Beaucoup a été publié sur le sujet depuis, mais cela ne signifie pas que le texte a vieilli. Il continue de s'intéresser non seulement à la reconstitution historique fondée, mais surtout à la proposition analytique originale de synthèse de l'expérience de la gauche brésilienne. Il permet de comprendre, par exemple, la division et les divergences entre les 34 organisations répertoriées, selon trois axes : le caractère de la révolution brésilienne (nationale-démocrate ou socialiste), le type d'organisation révolutionnaire (parti ou groupe de guérilla), et les formes de lutte pour accéder au pouvoir (pacifique ou armée – insurrectionnelle ou guérilla – privilégiant la campagne ou la ville), avec plusieurs positions hybrides ou intermédiaires entre chaque alternative. Ces trois coordonnées analytiques sont devenues si courantes dans les études ultérieures que leur origine dans l'œuvre de Marc Aurèle est souvent oubliée.

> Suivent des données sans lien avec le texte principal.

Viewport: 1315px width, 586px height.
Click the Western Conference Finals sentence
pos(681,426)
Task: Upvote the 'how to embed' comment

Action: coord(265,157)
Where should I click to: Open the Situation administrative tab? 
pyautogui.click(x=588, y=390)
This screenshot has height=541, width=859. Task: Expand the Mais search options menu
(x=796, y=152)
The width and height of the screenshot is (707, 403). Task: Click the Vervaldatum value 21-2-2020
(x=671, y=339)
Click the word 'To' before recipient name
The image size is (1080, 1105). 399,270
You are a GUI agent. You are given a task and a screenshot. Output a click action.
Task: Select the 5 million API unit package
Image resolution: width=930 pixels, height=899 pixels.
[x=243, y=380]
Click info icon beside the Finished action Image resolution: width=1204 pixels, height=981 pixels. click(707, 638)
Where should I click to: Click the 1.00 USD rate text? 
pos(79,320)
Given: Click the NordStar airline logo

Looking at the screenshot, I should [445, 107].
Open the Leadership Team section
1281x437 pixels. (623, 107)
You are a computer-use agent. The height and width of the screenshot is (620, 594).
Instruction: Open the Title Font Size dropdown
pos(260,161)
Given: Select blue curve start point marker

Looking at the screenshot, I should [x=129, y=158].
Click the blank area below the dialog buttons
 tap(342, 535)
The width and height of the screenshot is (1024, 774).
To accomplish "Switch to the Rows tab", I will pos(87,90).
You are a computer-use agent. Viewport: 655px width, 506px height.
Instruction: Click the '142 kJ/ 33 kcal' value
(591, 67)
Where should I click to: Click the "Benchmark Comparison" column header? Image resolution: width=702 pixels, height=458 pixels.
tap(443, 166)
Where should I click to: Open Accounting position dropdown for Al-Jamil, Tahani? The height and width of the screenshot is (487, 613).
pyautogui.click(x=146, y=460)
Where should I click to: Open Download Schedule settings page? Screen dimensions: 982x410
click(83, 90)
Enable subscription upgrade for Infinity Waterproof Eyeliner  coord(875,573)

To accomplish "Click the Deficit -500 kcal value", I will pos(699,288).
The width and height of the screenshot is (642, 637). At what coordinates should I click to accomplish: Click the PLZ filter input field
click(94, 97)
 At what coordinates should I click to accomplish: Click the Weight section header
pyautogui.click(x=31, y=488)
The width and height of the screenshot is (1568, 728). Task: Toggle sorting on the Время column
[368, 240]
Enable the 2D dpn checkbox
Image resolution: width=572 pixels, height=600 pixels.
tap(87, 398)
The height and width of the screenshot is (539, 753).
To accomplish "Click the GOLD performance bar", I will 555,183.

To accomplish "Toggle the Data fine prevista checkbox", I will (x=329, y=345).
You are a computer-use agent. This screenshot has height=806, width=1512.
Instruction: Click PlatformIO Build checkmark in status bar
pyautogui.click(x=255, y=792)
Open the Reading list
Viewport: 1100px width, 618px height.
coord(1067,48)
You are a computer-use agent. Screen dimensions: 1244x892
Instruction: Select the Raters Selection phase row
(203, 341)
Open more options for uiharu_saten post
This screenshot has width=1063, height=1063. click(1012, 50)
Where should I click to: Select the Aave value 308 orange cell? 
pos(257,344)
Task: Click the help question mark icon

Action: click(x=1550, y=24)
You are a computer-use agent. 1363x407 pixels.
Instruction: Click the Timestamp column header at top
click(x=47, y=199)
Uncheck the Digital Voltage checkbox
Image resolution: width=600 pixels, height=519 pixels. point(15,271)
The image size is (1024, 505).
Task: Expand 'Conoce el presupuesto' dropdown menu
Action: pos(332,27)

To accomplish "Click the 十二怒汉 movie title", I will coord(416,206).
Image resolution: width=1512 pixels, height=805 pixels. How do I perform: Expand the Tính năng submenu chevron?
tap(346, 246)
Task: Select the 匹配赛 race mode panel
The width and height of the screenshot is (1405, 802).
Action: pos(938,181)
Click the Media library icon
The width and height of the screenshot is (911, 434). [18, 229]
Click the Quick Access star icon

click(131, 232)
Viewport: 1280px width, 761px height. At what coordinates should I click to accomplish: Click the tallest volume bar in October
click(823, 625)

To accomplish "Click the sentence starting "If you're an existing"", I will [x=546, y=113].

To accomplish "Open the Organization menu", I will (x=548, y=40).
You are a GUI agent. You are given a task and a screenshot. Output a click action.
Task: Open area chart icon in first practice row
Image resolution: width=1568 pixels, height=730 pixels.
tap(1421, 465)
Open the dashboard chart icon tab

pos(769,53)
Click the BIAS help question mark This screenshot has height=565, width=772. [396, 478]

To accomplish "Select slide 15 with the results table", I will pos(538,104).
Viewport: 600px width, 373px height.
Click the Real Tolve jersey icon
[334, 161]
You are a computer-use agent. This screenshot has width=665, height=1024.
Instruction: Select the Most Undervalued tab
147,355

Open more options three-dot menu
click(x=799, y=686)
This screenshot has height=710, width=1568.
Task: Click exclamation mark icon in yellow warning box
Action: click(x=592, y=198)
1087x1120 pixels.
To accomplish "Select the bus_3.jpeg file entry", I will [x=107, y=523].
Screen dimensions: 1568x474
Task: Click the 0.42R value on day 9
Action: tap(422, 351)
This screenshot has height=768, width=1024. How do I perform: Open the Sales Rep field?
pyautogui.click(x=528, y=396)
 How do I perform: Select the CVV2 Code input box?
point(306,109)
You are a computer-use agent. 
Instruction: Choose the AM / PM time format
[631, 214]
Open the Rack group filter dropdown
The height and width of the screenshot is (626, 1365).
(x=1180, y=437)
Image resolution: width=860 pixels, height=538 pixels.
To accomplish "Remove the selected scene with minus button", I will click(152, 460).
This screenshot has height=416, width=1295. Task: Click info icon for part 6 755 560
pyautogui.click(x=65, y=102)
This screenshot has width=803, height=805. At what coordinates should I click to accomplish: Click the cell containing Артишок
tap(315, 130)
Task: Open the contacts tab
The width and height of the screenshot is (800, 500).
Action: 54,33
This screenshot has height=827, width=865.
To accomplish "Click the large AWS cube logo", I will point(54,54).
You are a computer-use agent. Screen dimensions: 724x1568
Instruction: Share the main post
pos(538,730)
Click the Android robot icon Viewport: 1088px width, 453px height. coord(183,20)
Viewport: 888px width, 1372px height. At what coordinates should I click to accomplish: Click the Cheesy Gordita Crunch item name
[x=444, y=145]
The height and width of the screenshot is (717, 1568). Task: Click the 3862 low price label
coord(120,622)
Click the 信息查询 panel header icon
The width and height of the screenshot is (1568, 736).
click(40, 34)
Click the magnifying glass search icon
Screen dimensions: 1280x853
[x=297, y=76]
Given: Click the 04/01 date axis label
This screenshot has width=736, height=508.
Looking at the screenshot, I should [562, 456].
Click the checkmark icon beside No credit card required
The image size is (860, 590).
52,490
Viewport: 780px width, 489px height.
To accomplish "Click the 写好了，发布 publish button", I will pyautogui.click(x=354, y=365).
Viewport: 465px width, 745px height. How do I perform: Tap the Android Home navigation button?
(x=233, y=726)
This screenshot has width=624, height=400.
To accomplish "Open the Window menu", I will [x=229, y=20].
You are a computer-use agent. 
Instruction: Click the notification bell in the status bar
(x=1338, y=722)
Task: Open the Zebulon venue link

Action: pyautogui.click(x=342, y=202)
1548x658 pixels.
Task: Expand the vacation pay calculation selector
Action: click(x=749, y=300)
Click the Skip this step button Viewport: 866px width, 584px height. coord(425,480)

Le volume de 645 pages contient également d'autres articles de l'auteur de gauche, certains produits dans le nouveau siècle, mais en général ils ont été écrits en même temps que la série, liés directement ou indirectement au contexte d'émergence du PT et la nouveauté qu'il représentait, bien que le thème n'apparaisse pas explicitement. Il y avait, entre les lignes, l'espoir que le nouveau parti qui naissait puisse être le dépassement des traditions antérieures, notamment bolchevique et social-démocrate, dépassant aussi l'anarchisme, le trotskysme, la gauche chrétienne, le travaillisme, s'identifiant aux propositions autonomistes. L'appréciation critique de l'histoire analysée a été faite à la lumière des préoccupations de l'époque où elle a été rédigée, lorsque la vieille devise de Marx était soulignée "l'émancipation des travailleurs sera l'œuvre des travailleurs eux-mêmes", une phrase lue par Marco Aurélio et ses compagnons s'inspirent d'auteurs tels que EP Thompson, Claude Lefort et Cornelius Castoriadis, valorisant le vécu des classes populaires.
Les combats sont désormais nombreux et divers, la roue de l'histoire prend son tour. Marco a participé aux gouvernements PT aux niveaux municipal et fédéral, construisant une histoire qui peut être analysée avec des instruments similaires à ceux qu'il utilisait pour penser les dilemmes de l'ancienne gauche, cherchant à comprendre sereinement sa portée et ses limites, construisant des connaissances objectives sans perdre de vue l'horizon de la transformation socialiste et démocratique. Poursuivre ce travail est le meilleur hommage que l'on puisse rendre à l'historienne et militante qui aurait eu 80 ans en juin 2021 et dont on a cruellement besoin pour aider à démêler et affronter les moments difficiles que nous vivons.
* Marcelo Ridenti est professeur titulaire de sociologie à Unicamp. Auteur, entre autres livres de A la recherche du peuple brésilien (UNESP).
Référence
Marco Aurélio Garcia. Notes pour une histoire ouvrière. São Paulo, IMAG / Fundação Perseu Abramo, 2019, 648 pages.